Question 51: In the given figure $AOB$ is the diameter and $DC \parallel AB$. If $\angle CAB = x^o$, find in terms of $x$, the values of: (i) $\angle COB$ (ii) $\angle DOC$ (iii) $\angle DAC$ (iv) $\angle ADC$ [1991]

(i) $\angle OCB = 2 \angle CAB = 2x$ (angles subtended by an chord on the center is double that subtended by the same chord on the circumference)
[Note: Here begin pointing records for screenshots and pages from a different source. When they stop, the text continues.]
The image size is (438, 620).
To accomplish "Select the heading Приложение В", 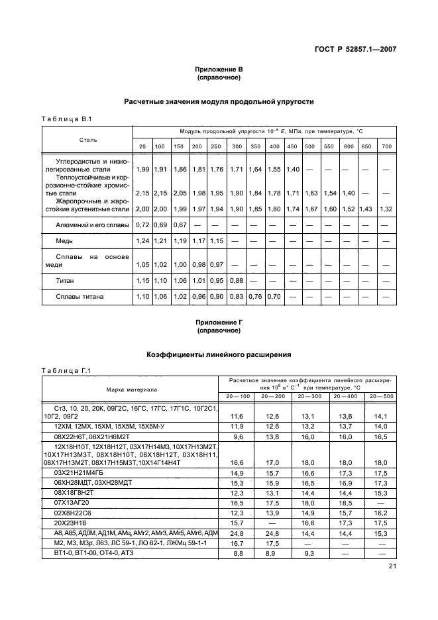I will point(219,69).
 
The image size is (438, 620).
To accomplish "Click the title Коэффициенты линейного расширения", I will point(219,355).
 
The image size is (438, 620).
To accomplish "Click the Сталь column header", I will point(88,140).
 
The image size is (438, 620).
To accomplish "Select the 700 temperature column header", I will point(386,146).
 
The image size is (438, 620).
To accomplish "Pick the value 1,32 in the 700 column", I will point(386,209).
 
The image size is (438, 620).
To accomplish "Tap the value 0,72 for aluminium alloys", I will point(142,226).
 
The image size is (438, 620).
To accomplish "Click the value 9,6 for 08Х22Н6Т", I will point(237,437).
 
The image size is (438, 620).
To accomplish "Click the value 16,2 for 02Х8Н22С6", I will point(380,513).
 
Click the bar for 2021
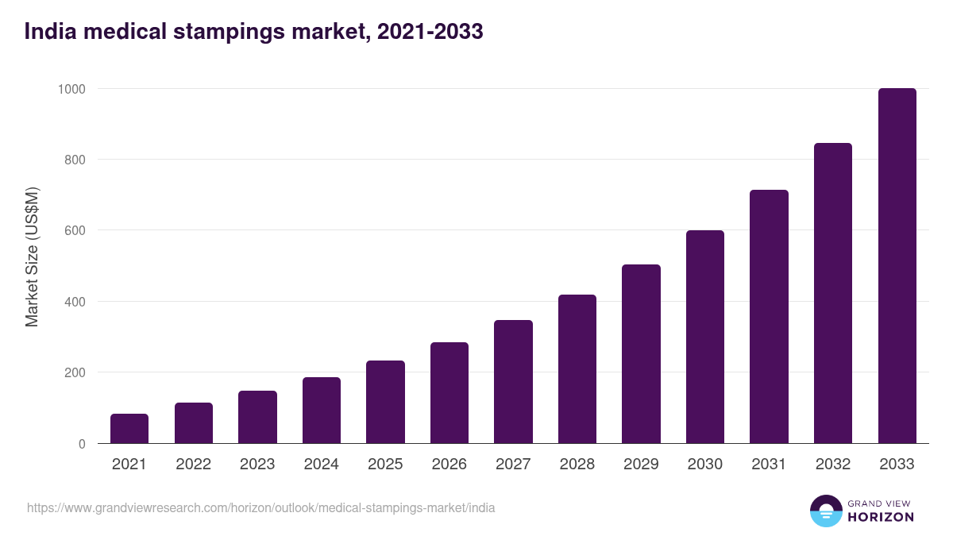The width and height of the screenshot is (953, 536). click(x=129, y=429)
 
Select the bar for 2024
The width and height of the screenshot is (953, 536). click(x=322, y=411)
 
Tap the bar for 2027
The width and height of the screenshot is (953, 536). click(x=513, y=382)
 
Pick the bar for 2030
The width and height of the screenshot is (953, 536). click(x=705, y=337)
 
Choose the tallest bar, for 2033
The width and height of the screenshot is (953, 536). click(x=897, y=266)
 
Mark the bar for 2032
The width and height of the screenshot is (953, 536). click(x=833, y=293)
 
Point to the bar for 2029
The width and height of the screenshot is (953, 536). click(x=641, y=354)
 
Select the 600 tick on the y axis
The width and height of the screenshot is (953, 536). click(x=75, y=231)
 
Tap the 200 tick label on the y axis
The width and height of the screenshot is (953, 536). click(x=75, y=373)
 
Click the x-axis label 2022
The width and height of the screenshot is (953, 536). click(x=194, y=465)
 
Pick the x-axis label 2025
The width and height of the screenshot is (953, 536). click(x=385, y=465)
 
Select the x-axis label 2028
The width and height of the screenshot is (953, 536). click(x=577, y=465)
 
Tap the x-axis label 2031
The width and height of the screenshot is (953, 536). click(x=769, y=465)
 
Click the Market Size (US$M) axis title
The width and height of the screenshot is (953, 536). click(x=32, y=256)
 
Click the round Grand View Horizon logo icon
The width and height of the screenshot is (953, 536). click(x=826, y=511)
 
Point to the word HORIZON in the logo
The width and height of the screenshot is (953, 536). click(x=881, y=517)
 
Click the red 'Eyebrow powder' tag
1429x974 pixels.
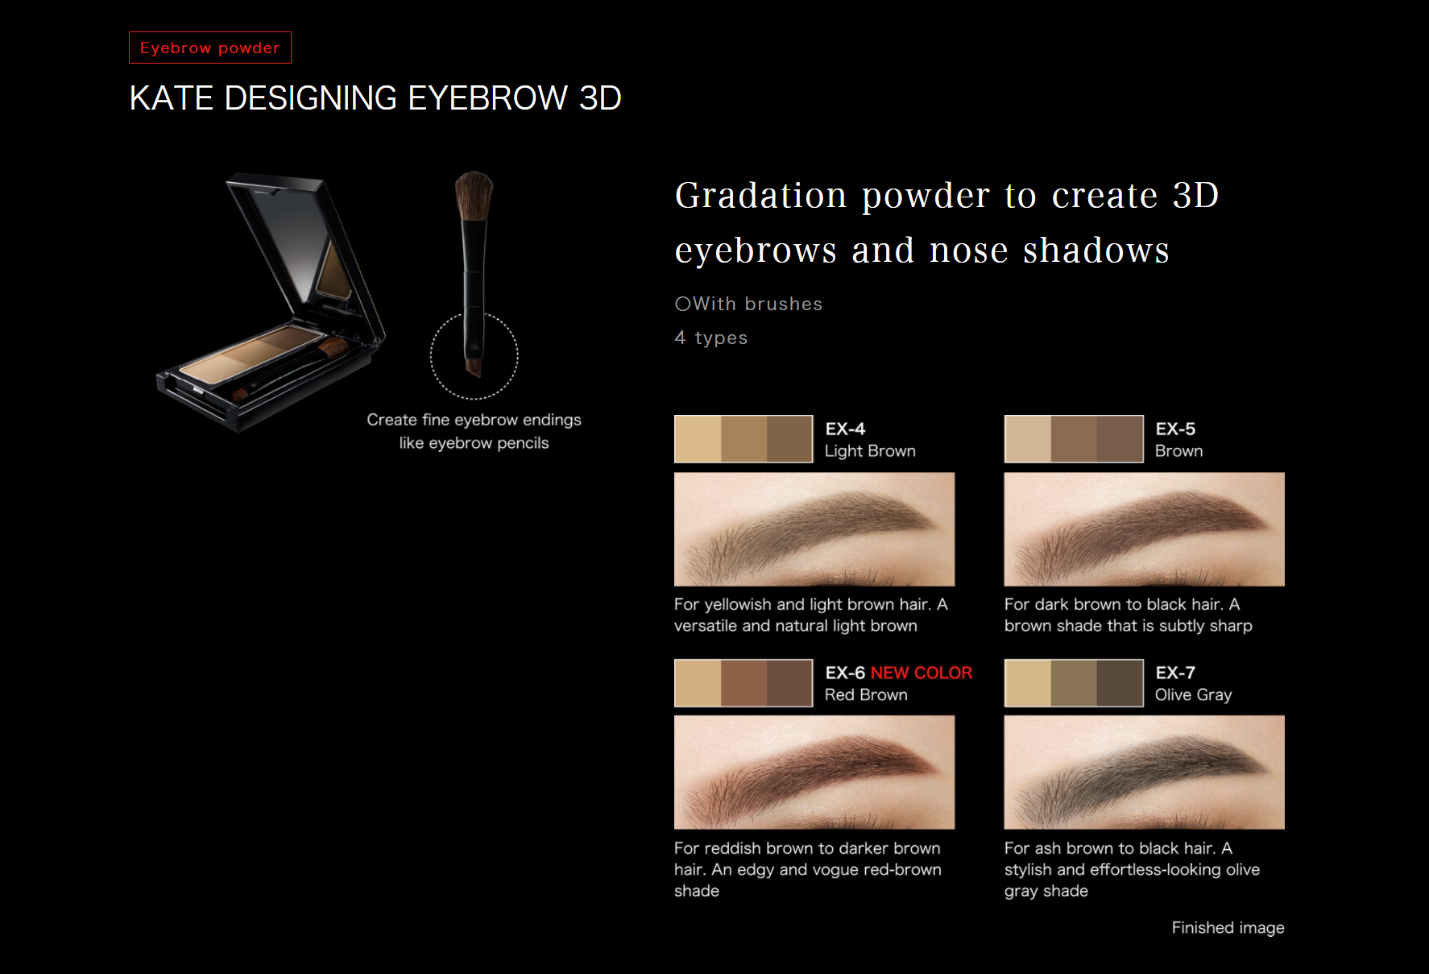pyautogui.click(x=210, y=48)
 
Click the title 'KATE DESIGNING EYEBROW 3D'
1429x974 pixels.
pyautogui.click(x=375, y=98)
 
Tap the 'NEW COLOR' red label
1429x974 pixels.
pyautogui.click(x=922, y=673)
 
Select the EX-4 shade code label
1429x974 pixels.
pyautogui.click(x=845, y=429)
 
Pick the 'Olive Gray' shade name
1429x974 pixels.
pyautogui.click(x=1193, y=694)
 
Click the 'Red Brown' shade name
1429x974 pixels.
pyautogui.click(x=866, y=694)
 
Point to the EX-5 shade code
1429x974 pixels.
pyautogui.click(x=1175, y=429)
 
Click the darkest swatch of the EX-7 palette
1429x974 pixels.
pyautogui.click(x=1120, y=683)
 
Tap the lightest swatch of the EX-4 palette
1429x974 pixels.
pyautogui.click(x=698, y=439)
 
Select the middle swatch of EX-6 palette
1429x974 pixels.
pyautogui.click(x=743, y=683)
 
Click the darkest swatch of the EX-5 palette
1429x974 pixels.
pyautogui.click(x=1120, y=439)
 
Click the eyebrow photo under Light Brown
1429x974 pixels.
pyautogui.click(x=814, y=529)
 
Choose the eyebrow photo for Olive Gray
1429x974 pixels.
pyautogui.click(x=1145, y=773)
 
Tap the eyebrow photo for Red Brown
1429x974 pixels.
pyautogui.click(x=814, y=773)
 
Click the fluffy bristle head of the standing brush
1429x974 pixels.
pyautogui.click(x=474, y=196)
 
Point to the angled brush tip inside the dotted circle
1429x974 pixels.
pyautogui.click(x=474, y=364)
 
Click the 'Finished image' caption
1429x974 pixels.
pyautogui.click(x=1228, y=927)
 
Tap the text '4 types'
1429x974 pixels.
pyautogui.click(x=711, y=338)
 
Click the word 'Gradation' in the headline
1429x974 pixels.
pyautogui.click(x=761, y=196)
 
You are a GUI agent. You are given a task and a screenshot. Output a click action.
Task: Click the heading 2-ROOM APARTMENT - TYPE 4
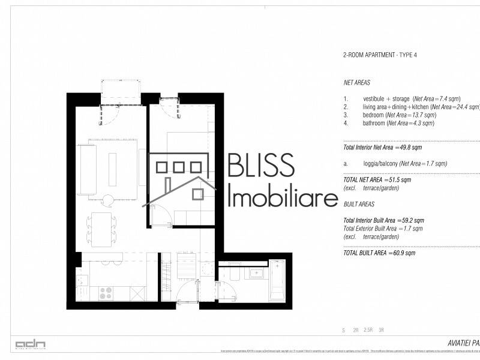tap(380, 55)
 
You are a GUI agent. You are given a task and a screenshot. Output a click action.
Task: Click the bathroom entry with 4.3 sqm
tap(398, 123)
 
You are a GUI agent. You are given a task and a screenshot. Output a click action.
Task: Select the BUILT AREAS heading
tap(359, 205)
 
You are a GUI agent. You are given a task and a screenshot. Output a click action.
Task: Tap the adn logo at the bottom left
tap(30, 344)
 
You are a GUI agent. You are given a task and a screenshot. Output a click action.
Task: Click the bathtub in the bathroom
tap(277, 280)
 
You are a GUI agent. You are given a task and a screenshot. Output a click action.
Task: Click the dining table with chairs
tap(101, 229)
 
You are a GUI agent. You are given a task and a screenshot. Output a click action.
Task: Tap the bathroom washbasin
tap(259, 274)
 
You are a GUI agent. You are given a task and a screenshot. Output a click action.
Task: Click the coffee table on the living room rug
tap(112, 169)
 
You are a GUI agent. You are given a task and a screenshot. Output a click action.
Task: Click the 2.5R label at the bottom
tap(367, 330)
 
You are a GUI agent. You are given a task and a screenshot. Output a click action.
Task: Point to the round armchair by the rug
tap(108, 200)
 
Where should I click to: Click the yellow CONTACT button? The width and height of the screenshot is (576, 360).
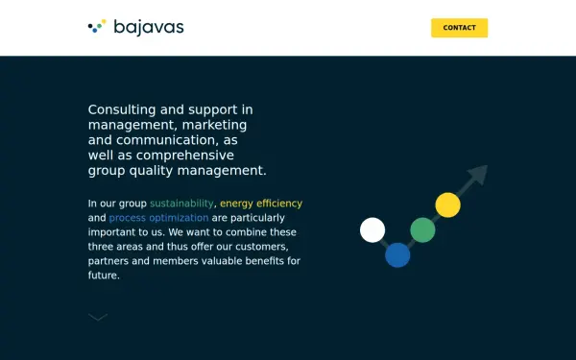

(ii) $\angle OCD = \angle COB = 2 x$ (alternate angles)

In $\triangle OCD$

$OC = OC$ (radius of the same circle)

$\angle ODC = \angle OCD = 2x$

$\angle DOC = 180^o-2x-2x = 180^o-4x$

(iii) $\angle DAC = \frac{1}{2} \angle DOC = \frac{1}{2} (180^o-4x) = 90^o-2x$ (angles subtended by an chord on the center is double that subtended by the same chord on the circumference)

(iv) $DC \parallel AO$ (given)

$\therefore \angle ACD = \angle OAC = x$ (alternate angles)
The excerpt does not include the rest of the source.